### DATA RECORDS
————

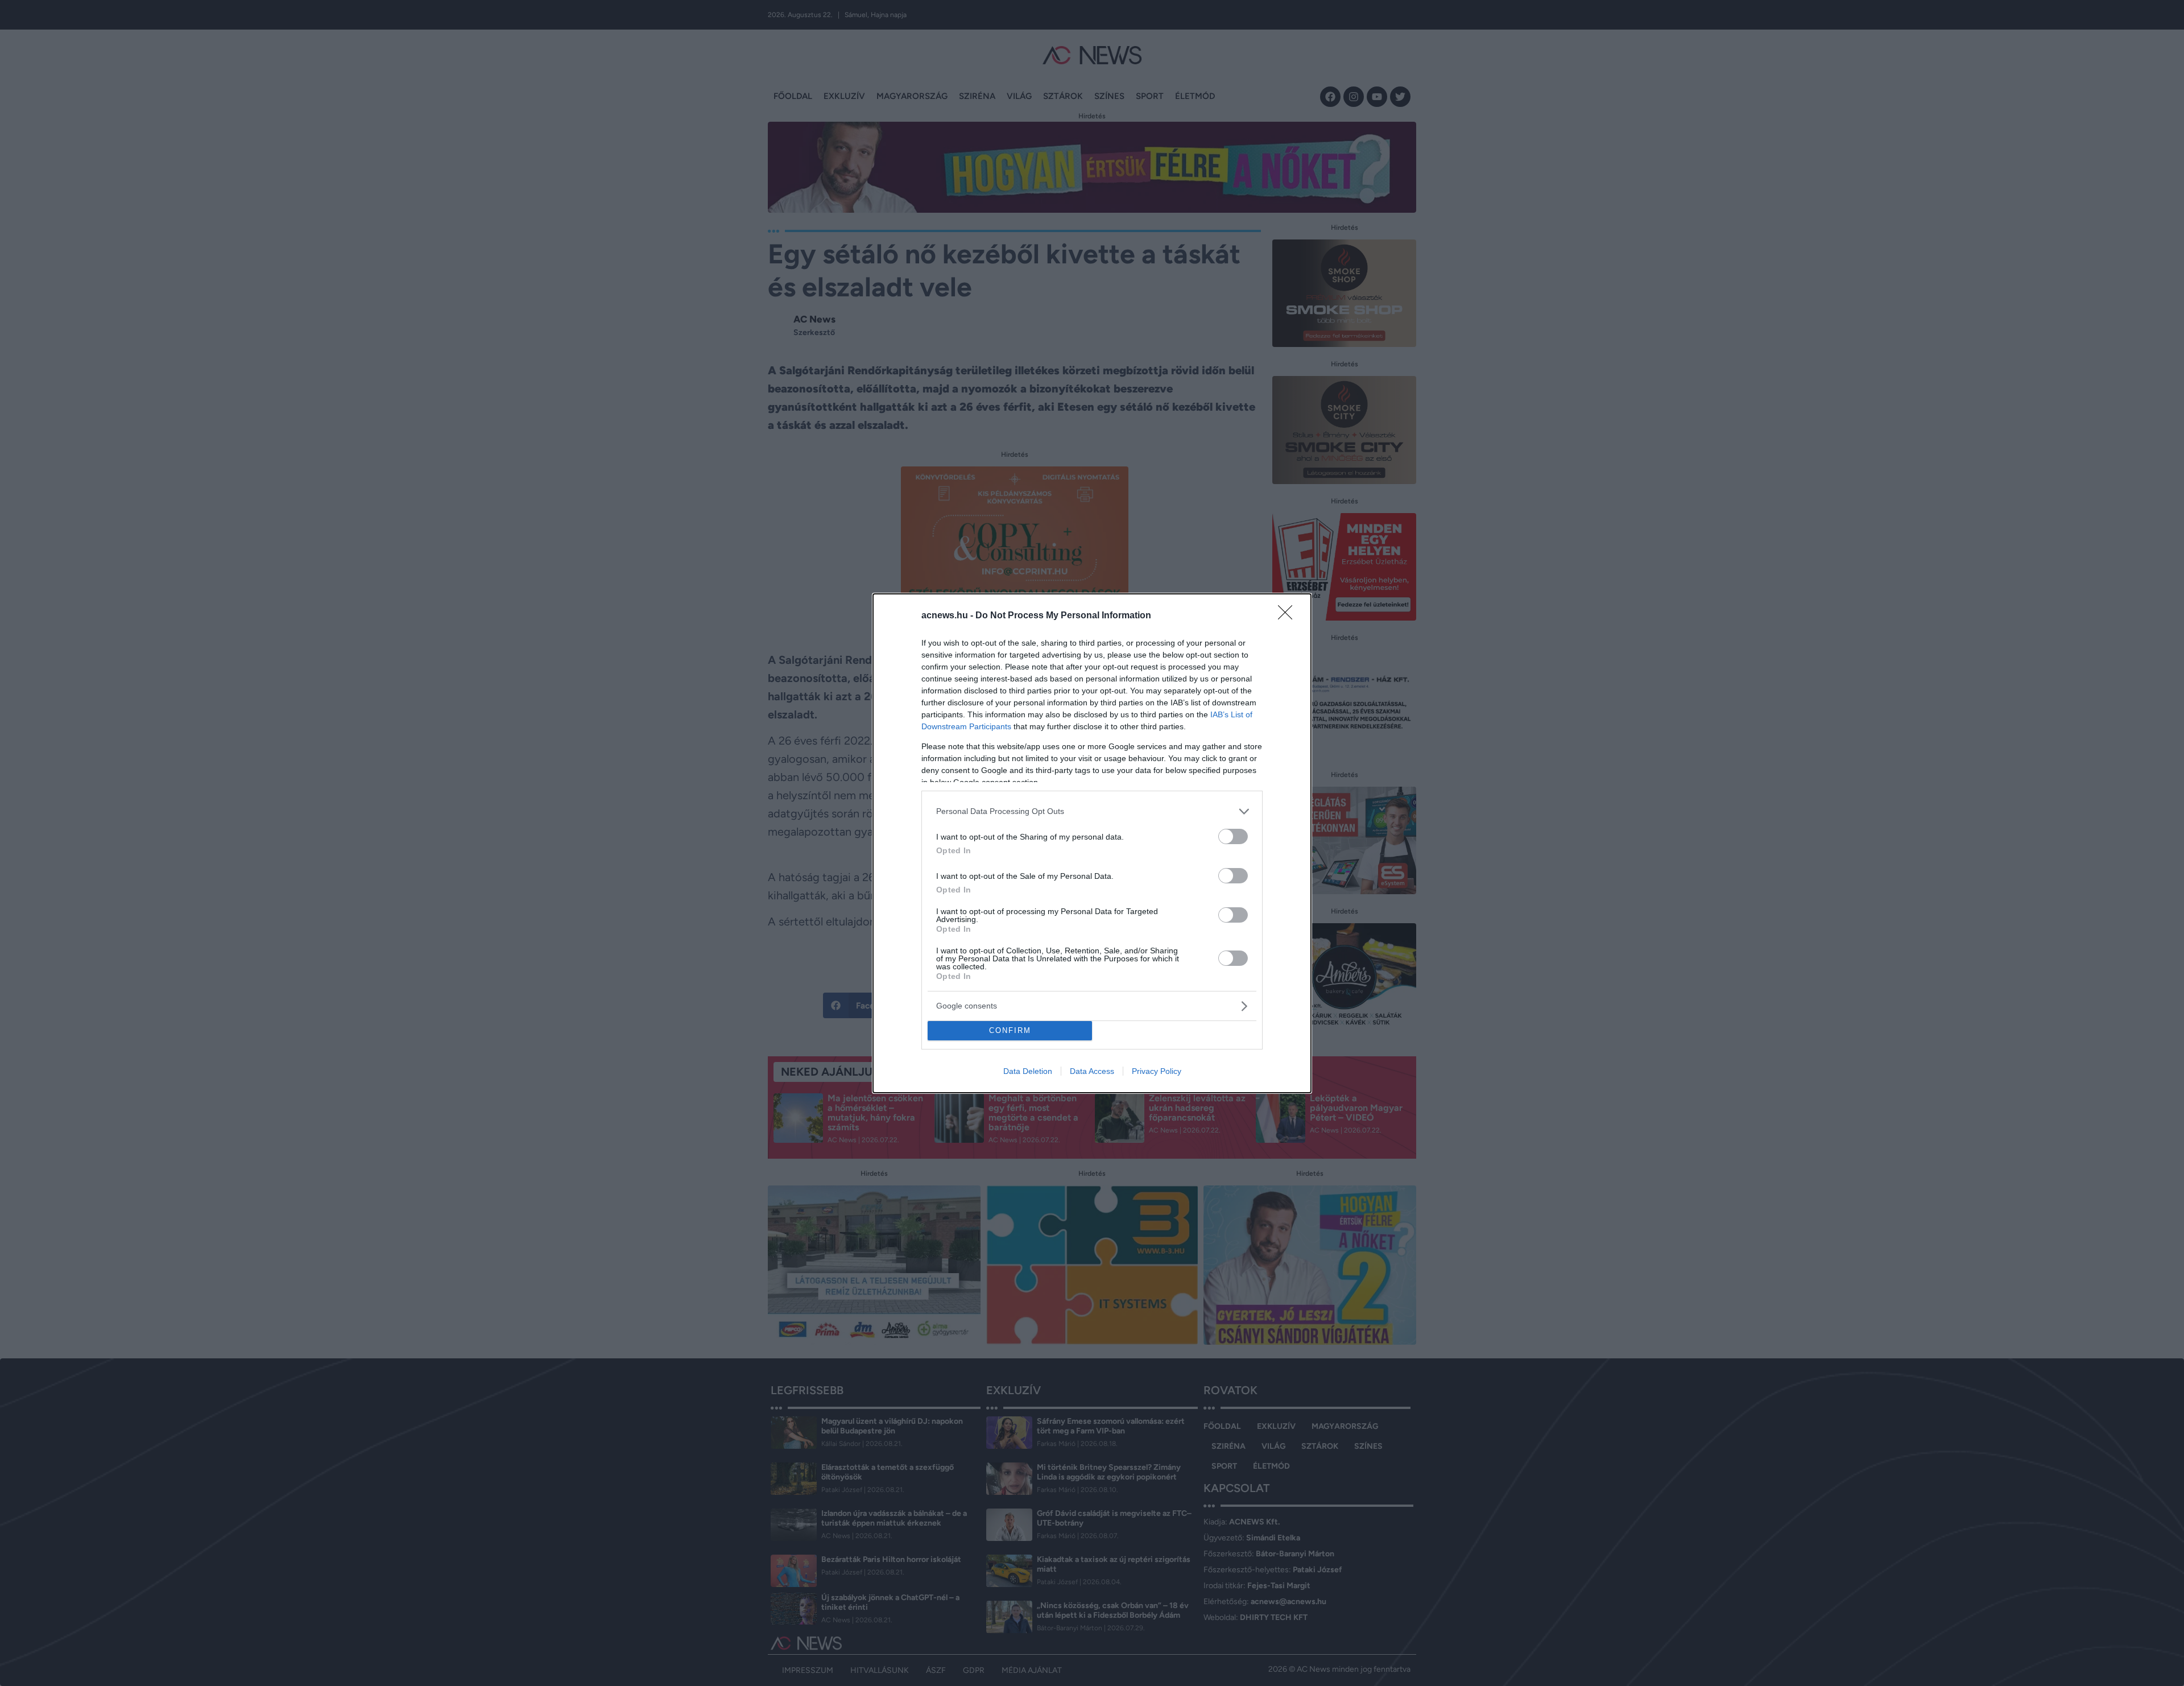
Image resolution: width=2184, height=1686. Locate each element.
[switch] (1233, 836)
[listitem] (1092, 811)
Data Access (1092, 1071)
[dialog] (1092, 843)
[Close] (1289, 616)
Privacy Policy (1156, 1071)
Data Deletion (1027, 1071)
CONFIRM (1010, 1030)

————

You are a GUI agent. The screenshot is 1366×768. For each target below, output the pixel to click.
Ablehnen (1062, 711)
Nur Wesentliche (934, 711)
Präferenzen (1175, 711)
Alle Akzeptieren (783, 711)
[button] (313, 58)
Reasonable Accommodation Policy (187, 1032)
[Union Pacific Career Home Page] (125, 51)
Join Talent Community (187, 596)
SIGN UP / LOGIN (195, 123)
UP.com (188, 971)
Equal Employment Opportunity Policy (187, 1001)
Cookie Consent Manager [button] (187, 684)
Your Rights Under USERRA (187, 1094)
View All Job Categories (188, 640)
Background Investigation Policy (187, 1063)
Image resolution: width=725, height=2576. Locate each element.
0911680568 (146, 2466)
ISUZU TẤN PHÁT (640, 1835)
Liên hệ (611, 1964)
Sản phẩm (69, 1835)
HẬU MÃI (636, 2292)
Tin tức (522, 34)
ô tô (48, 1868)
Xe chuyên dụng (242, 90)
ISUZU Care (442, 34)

————

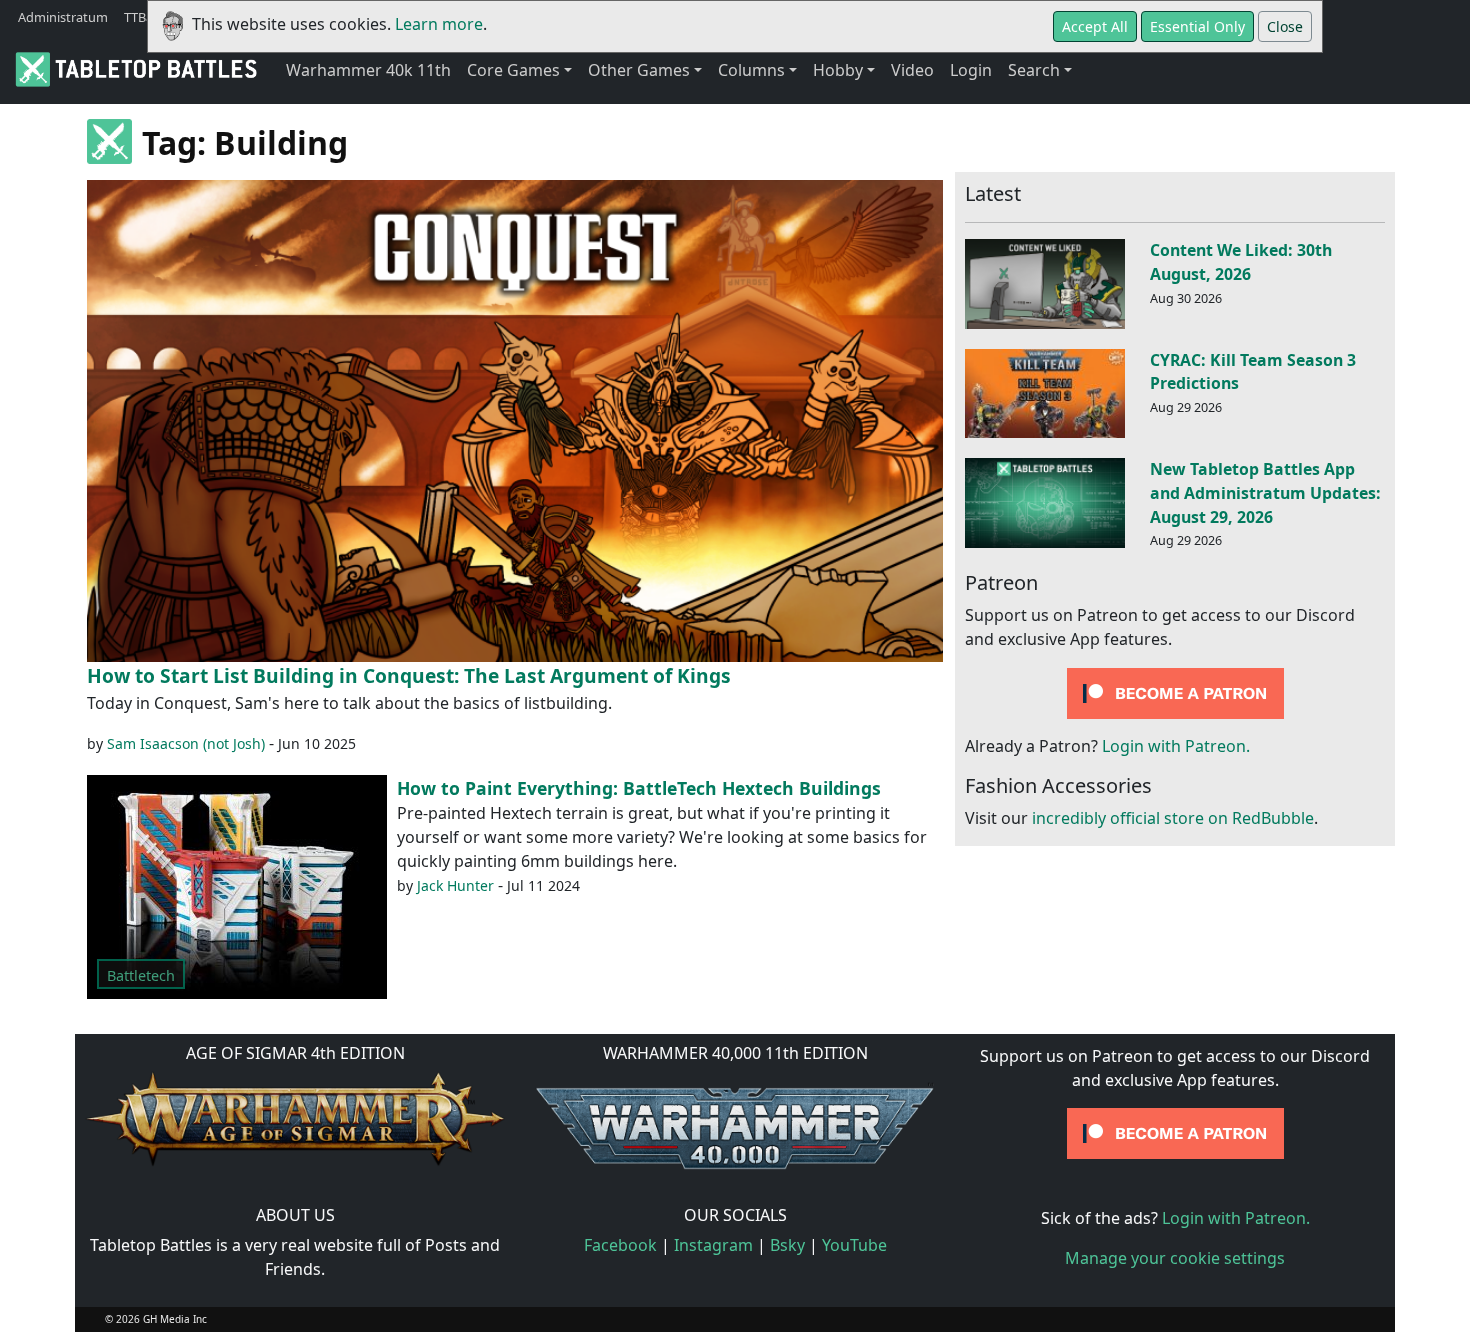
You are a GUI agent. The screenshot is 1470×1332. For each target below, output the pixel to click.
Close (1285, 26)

————

### EXERCISE DESCRIPTION
Using only the listing above, restate exactly the lines from the line containing "Data Access (1092, 1071)" through the line containing "CONFIRM (1010, 1030)", both included.

### SOLVED PROBLEM
Data Access (1092, 1071)
[dialog] (1092, 843)
[Close] (1289, 616)
Privacy Policy (1156, 1071)
Data Deletion (1027, 1071)
CONFIRM (1010, 1030)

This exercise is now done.